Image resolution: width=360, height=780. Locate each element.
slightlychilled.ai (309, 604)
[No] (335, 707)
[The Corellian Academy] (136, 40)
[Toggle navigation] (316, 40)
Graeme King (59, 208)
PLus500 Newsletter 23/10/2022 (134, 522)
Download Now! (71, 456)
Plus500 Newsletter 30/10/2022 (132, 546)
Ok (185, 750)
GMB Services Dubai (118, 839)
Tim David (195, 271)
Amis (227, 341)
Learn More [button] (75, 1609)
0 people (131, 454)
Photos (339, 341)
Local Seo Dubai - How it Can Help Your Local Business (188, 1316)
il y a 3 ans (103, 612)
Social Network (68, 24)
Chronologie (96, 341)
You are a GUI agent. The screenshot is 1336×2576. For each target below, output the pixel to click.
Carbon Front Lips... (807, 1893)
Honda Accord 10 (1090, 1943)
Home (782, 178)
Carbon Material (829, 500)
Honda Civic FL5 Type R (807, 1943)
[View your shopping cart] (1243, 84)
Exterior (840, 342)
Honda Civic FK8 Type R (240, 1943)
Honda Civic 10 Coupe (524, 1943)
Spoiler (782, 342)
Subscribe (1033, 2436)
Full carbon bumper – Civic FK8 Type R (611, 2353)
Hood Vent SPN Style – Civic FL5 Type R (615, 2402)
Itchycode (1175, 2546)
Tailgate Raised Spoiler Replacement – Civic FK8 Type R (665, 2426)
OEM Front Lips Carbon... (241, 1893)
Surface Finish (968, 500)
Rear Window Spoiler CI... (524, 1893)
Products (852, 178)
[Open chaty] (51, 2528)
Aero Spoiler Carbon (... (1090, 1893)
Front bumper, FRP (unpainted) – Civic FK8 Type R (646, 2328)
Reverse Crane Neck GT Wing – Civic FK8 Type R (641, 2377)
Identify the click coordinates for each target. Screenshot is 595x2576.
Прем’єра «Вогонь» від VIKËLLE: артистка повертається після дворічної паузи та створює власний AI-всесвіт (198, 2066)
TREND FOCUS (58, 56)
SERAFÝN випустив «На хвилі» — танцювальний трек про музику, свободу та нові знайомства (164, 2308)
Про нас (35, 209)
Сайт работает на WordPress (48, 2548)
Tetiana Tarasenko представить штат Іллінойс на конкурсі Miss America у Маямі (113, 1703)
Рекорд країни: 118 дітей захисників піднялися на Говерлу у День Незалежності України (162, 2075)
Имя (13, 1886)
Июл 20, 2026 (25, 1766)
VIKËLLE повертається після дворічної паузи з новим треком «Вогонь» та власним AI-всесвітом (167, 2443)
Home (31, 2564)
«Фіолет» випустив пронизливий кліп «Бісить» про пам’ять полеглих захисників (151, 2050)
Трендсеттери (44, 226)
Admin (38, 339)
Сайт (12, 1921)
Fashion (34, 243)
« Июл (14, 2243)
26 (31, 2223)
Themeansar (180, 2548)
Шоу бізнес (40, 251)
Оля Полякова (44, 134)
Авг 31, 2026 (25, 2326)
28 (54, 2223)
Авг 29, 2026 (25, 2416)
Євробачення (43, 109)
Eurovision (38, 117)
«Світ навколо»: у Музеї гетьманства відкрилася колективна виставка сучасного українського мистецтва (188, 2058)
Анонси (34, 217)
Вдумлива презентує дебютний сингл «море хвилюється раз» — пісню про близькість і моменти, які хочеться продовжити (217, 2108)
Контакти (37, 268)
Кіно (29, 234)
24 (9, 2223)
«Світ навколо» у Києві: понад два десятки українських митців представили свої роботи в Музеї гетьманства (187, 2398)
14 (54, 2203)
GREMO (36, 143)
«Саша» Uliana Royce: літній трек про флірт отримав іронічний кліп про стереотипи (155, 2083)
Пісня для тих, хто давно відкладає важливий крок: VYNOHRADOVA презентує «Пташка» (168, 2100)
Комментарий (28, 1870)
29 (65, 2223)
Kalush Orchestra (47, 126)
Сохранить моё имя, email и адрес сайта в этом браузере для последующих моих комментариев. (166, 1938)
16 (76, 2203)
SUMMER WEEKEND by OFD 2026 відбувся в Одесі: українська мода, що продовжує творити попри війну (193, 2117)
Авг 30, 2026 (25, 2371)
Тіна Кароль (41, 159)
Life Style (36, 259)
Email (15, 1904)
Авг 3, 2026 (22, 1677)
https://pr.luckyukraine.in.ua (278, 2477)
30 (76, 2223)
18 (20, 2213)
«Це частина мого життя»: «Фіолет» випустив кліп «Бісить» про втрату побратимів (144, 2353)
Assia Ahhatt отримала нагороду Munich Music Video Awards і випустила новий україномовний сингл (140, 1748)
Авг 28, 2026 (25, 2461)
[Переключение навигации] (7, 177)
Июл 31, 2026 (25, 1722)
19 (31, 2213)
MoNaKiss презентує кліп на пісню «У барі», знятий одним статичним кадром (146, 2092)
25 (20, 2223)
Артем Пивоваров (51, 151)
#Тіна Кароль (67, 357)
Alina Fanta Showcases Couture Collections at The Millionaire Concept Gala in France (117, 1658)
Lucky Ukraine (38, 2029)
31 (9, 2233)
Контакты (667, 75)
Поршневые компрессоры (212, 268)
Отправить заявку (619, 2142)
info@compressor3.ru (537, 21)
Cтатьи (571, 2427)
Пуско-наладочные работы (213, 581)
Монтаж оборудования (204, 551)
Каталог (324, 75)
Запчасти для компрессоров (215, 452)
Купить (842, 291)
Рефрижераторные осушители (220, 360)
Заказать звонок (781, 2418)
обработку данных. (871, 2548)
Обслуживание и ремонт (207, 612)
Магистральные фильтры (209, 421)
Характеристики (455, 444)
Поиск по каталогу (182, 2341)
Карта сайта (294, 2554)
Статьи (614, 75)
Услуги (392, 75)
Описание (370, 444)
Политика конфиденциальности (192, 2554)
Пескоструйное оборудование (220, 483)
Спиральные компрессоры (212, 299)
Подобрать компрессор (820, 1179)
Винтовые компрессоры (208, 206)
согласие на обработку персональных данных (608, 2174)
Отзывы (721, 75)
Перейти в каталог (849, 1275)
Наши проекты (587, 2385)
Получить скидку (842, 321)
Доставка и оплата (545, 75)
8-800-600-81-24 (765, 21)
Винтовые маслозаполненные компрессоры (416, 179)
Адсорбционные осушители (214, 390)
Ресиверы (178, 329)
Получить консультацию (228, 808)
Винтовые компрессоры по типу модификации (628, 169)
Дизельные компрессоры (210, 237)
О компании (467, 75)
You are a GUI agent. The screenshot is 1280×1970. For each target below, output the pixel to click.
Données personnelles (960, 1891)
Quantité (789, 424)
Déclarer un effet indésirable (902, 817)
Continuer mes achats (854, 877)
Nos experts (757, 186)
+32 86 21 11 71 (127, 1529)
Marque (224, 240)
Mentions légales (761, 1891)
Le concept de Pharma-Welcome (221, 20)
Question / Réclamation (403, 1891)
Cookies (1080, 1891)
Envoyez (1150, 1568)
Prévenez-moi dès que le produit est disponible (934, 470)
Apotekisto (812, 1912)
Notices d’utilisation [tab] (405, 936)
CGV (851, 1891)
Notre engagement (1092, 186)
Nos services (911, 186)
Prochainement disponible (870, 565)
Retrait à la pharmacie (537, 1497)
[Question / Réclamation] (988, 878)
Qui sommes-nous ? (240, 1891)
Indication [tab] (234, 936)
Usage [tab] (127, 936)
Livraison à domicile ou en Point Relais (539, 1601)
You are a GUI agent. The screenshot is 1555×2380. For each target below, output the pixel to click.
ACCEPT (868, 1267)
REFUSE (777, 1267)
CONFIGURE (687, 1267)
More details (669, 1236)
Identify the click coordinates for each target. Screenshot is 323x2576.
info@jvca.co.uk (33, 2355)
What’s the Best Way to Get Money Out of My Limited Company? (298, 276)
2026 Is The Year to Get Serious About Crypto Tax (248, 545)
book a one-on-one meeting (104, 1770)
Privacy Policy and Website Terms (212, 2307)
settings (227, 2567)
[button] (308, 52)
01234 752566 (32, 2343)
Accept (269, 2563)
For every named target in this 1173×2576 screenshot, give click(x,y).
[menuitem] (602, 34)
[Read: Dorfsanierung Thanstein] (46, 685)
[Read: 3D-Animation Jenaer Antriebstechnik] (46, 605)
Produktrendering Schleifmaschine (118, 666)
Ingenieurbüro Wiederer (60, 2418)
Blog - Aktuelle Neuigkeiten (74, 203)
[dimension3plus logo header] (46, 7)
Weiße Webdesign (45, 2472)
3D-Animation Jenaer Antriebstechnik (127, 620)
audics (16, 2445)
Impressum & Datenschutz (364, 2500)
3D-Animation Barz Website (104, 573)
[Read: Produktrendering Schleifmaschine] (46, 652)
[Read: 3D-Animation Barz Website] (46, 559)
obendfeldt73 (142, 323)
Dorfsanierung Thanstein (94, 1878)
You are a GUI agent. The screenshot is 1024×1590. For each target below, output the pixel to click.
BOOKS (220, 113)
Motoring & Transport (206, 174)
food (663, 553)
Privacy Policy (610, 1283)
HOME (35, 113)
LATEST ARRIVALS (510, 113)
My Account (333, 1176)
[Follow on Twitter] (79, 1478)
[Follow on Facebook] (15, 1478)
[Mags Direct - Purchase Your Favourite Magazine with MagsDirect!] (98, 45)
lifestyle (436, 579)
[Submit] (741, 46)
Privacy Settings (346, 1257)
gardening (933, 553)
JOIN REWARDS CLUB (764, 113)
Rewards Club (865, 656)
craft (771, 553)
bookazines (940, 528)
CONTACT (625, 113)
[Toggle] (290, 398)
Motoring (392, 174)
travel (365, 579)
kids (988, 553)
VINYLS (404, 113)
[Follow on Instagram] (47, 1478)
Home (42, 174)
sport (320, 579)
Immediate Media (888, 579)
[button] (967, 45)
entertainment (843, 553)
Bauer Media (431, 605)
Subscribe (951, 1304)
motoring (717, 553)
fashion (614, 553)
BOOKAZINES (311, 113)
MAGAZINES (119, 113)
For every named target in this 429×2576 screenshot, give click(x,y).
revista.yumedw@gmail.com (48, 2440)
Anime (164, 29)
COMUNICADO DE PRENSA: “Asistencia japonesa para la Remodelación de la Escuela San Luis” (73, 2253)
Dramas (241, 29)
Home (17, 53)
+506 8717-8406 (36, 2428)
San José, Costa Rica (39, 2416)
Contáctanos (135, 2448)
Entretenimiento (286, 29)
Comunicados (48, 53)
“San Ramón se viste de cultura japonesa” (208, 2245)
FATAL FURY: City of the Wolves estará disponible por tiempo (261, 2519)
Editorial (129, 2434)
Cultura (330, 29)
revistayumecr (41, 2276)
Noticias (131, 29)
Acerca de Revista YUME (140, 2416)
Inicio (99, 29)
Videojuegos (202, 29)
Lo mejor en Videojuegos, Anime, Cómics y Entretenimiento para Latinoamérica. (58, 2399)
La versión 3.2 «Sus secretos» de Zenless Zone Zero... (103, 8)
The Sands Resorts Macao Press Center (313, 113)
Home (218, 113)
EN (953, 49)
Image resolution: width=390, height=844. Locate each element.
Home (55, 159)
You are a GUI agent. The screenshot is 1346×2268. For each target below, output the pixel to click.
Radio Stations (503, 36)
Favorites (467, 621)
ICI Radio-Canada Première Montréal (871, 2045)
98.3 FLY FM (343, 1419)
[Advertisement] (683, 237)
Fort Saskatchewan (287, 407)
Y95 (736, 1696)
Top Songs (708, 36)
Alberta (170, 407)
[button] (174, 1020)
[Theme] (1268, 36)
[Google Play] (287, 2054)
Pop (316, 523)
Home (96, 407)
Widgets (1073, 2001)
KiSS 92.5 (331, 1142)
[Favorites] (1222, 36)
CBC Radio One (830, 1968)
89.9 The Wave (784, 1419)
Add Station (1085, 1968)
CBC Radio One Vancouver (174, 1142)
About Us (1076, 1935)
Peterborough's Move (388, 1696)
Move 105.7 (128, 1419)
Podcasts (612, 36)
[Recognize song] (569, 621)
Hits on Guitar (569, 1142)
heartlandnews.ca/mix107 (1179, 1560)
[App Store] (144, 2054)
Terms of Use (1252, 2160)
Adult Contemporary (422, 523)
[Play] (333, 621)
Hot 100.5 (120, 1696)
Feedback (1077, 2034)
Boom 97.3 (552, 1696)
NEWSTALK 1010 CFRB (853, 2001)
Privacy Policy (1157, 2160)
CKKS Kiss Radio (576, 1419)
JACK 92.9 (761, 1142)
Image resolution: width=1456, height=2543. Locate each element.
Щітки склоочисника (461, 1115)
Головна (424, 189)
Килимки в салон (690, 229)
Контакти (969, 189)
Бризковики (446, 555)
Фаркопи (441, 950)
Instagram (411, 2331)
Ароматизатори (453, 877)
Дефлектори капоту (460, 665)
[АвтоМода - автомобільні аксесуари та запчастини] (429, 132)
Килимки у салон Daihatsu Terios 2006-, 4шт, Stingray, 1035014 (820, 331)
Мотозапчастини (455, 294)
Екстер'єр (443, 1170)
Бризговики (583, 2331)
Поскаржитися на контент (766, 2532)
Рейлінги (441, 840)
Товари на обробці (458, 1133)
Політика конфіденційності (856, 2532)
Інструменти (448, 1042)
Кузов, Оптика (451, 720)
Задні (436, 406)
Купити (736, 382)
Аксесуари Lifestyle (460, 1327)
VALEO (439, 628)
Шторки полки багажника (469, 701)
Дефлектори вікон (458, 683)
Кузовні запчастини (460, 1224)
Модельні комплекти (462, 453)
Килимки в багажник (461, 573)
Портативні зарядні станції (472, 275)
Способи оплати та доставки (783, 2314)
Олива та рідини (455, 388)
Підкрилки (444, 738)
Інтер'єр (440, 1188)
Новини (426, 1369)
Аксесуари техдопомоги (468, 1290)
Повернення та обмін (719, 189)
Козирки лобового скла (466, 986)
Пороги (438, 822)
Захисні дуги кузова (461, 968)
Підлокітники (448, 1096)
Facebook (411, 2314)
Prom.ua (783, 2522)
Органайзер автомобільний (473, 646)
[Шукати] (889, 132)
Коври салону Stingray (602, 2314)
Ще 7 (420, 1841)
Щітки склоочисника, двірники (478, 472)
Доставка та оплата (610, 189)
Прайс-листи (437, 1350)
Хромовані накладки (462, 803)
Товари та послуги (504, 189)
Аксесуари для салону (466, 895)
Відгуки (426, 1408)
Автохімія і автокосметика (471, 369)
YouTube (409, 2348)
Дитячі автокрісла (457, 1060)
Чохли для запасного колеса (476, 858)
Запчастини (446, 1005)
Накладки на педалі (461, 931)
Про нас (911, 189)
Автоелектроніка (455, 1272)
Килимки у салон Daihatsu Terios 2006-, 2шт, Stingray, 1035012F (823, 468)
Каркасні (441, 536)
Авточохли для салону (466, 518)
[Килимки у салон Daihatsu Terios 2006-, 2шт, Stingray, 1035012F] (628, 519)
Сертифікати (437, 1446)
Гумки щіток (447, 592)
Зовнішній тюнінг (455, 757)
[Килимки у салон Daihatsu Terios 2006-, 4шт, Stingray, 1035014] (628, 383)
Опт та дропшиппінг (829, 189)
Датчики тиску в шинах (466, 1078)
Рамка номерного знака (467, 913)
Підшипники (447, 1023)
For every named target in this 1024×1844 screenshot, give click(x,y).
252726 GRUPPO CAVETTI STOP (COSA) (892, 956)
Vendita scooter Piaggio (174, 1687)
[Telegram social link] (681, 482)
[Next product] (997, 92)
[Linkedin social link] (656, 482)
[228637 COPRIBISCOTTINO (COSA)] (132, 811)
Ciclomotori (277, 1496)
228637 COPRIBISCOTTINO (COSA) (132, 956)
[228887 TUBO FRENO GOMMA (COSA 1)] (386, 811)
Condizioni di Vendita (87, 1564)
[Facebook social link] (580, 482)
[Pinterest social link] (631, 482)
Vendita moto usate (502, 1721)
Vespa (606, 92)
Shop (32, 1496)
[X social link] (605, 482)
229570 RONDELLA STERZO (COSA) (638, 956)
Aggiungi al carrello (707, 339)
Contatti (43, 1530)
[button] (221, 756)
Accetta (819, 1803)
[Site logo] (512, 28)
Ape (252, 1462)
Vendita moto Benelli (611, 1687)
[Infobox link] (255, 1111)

#### [Description of the task]
Only the lines from the one containing "Кіно (29, 234)" through the one containing "Доставка и оплата (545, 75)" are to be retyped, both boundary lines included, with no other material.

#### [Answer to this exercise]
Кіно (29, 234)
24 (9, 2223)
«Світ навколо» у Києві: понад два десятки українських митців представили свої роботи в Музеї гетьманства (187, 2398)
14 (54, 2203)
GREMO (36, 143)
«Саша» Uliana Royce: літній трек про флірт отримав іронічний кліп про стереотипи (155, 2083)
Пісня для тих, хто давно відкладає важливий крок: VYNOHRADOVA презентує «Пташка» (168, 2100)
Комментарий (28, 1870)
29 (65, 2223)
Kalush Orchestra (47, 126)
Сохранить моё имя, email и адрес сайта в этом браузере для последующих моих комментариев. (166, 1938)
16 (76, 2203)
SUMMER WEEKEND by OFD 2026 відбувся в Одесі: українська мода, що продовжує творити попри війну (193, 2117)
Авг 30, 2026 (25, 2371)
Тіна Кароль (41, 159)
Life Style (36, 259)
Email (15, 1904)
Авг 3, 2026 (22, 1677)
https://pr.luckyukraine.in.ua (278, 2477)
30 (76, 2223)
18 (20, 2213)
«Це частина мого життя»: «Фіолет» випустив кліп «Бісить» про втрату побратимів (144, 2353)
Assia Ahhatt отримала нагороду Munich Music Video Awards і випустила новий україномовний сингл (140, 1748)
Авг 28, 2026 (25, 2461)
[Переключение навигации] (7, 177)
Июл 31, 2026 (25, 1722)
19 (31, 2213)
MoNaKiss презентує кліп на пісню «У барі», знятий одним статичним кадром (146, 2092)
25 (20, 2223)
Артем Пивоваров (51, 151)
#Тіна Кароль (67, 357)
Alina Fanta Showcases Couture Collections at The Millionaire Concept Gala in France (117, 1658)
Lucky Ukraine (38, 2029)
31 (9, 2233)
Контакты (667, 75)
Поршневые компрессоры (212, 268)
Отправить заявку (619, 2142)
info@compressor3.ru (537, 21)
Cтатьи (571, 2427)
Пуско-наладочные работы (213, 581)
Монтаж оборудования (204, 551)
Каталог (324, 75)
Запчасти для компрессоров (215, 452)
Купить (842, 291)
Рефрижераторные осушители (220, 360)
Заказать звонок (781, 2418)
обработку данных. (871, 2548)
Обслуживание и ремонт (207, 612)
Магистральные фильтры (209, 421)
Характеристики (455, 444)
Поиск по каталогу (182, 2341)
Карта сайта (294, 2554)
Статьи (614, 75)
Услуги (392, 75)
Описание (370, 444)
Политика конфиденциальности (192, 2554)
Пескоструйное оборудование (220, 483)
Спиральные компрессоры (212, 299)
Подобрать компрессор (820, 1179)
Винтовые компрессоры (208, 206)
согласие на обработку персональных данных (608, 2174)
Отзывы (721, 75)
Перейти в каталог (849, 1275)
Наши проекты (587, 2385)
Получить скидку (842, 321)
Доставка и оплата (545, 75)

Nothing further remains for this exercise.